DATASET:
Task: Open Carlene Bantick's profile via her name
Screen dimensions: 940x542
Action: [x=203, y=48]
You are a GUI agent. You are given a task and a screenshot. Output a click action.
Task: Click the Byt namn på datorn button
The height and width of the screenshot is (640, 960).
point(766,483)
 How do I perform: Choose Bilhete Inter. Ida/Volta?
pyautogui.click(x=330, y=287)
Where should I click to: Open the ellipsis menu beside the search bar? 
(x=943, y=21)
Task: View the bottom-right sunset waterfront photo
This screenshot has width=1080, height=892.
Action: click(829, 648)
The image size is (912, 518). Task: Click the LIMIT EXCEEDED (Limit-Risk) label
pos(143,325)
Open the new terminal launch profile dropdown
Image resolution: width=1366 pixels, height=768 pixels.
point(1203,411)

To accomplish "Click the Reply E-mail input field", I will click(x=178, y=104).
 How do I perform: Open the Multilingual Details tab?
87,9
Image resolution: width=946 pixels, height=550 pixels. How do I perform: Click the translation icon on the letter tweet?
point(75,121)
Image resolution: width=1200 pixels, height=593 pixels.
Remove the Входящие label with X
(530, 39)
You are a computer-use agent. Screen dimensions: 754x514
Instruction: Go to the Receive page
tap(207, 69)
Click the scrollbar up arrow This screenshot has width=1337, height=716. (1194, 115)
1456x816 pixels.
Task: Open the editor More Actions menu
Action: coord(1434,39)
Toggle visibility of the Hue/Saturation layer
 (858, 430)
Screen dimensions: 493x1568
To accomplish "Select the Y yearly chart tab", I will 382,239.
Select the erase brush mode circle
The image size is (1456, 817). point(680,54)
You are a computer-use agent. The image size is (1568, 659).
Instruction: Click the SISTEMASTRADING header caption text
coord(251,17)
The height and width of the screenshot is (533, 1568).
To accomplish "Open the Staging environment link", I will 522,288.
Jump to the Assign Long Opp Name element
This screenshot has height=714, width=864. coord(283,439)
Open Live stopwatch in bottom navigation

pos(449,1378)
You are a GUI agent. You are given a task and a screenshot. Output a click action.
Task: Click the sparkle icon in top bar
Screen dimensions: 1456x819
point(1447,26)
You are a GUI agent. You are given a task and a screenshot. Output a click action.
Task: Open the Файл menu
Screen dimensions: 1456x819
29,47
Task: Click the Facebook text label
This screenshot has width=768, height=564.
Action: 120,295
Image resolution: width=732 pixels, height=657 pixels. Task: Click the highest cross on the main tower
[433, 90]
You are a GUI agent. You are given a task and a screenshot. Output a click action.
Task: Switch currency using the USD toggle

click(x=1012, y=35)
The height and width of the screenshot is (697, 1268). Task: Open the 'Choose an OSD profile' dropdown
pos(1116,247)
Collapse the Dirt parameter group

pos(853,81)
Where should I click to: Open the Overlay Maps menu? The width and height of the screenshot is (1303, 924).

WRITTEN INSTRUCTION:
Convert every line of the material above into a JSON array of strings, one string per line, and omit the blank lines.

THE COMPLETED TASK:
[
  "Task: Open Carlene Bantick's profile via her name",
  "Screen dimensions: 940x542",
  "Action: [x=203, y=48]",
  "You are a GUI agent. You are given a task and a screenshot. Output a click action.",
  "Task: Click the Byt namn på datorn button",
  "The height and width of the screenshot is (640, 960).",
  "point(766,483)",
  " How do I perform: Choose Bilhete Inter. Ida/Volta?",
  "pyautogui.click(x=330, y=287)",
  "Where should I click to: Open the ellipsis menu beside the search bar? ",
  "(x=943, y=21)",
  "Task: View the bottom-right sunset waterfront photo",
  "This screenshot has width=1080, height=892.",
  "Action: click(829, 648)",
  "The image size is (912, 518). Task: Click the LIMIT EXCEEDED (Limit-Risk) label",
  "pos(143,325)",
  "Open the new terminal launch profile dropdown",
  "Image resolution: width=1366 pixels, height=768 pixels.",
  "point(1203,411)",
  "To accomplish \"Click the Reply E-mail input field\", I will click(x=178, y=104).",
  " How do I perform: Open the Multilingual Details tab?",
  "87,9",
  "Image resolution: width=946 pixels, height=550 pixels. How do I perform: Click the translation icon on the letter tweet?",
  "point(75,121)",
  "Image resolution: width=1200 pixels, height=593 pixels.",
  "Remove the Входящие label with X",
  "(530, 39)",
  "You are a computer-use agent. Screen dimensions: 754x514",
  "Instruction: Go to the Receive page",
  "tap(207, 69)",
  "Click the scrollbar up arrow This screenshot has width=1337, height=716. (1194, 115)",
  "1456x816 pixels.",
  "Task: Open the editor More Actions menu",
  "Action: coord(1434,39)",
  "Toggle visibility of the Hue/Saturation layer",
  " (858, 430)",
  "Screen dimensions: 493x1568",
  "To accomplish \"Select the Y yearly chart tab\", I will 382,239.",
  "Select the erase brush mode circle",
  "The image size is (1456, 817). point(680,54)",
  "You are a computer-use agent. The image size is (1568, 659).",
  "Instruction: Click the SISTEMASTRADING header caption text",
  "coord(251,17)",
  "The height and width of the screenshot is (533, 1568).",
  "To accomplish \"Open the Staging environment link\", I will 522,288.",
  "Jump to the Assign Long Opp Name element",
  "This screenshot has height=714, width=864. coord(283,439)",
  "Open Live stopwatch in bottom navigation",
  "pos(449,1378)",
  "You are a GUI agent. You are given a task and a screenshot. Output a click action.",
  "Task: Click the sparkle icon in top bar",
  "Screen dimensions: 1456x819",
  "point(1447,26)",
  "You are a GUI agent. You are given a task and a screenshot. Output a click action.",
  "Task: Open the Файл menu",
  "Screen dimensions: 1456x819",
  "29,47",
  "Task: Click the Facebook text label",
  "This screenshot has width=768, height=564.",
  "Action: 120,295",
  "Image resolution: width=732 pixels, height=657 pixels. Task: Click the highest cross on the main tower",
  "[433, 90]",
  "You are a GUI agent. You are given a task and a screenshot. Output a click action.",
  "Task: Switch currency using the USD toggle",
  "click(x=1012, y=35)",
  "The height and width of the screenshot is (697, 1268). Task: Open the 'Choose an OSD profile' dropdown",
  "pos(1116,247)",
  "Collapse the Dirt parameter group",
  "pos(853,81)",
  "Where should I click to: Open the Overlay Maps menu? The width and height of the screenshot is (1303, 924)."
]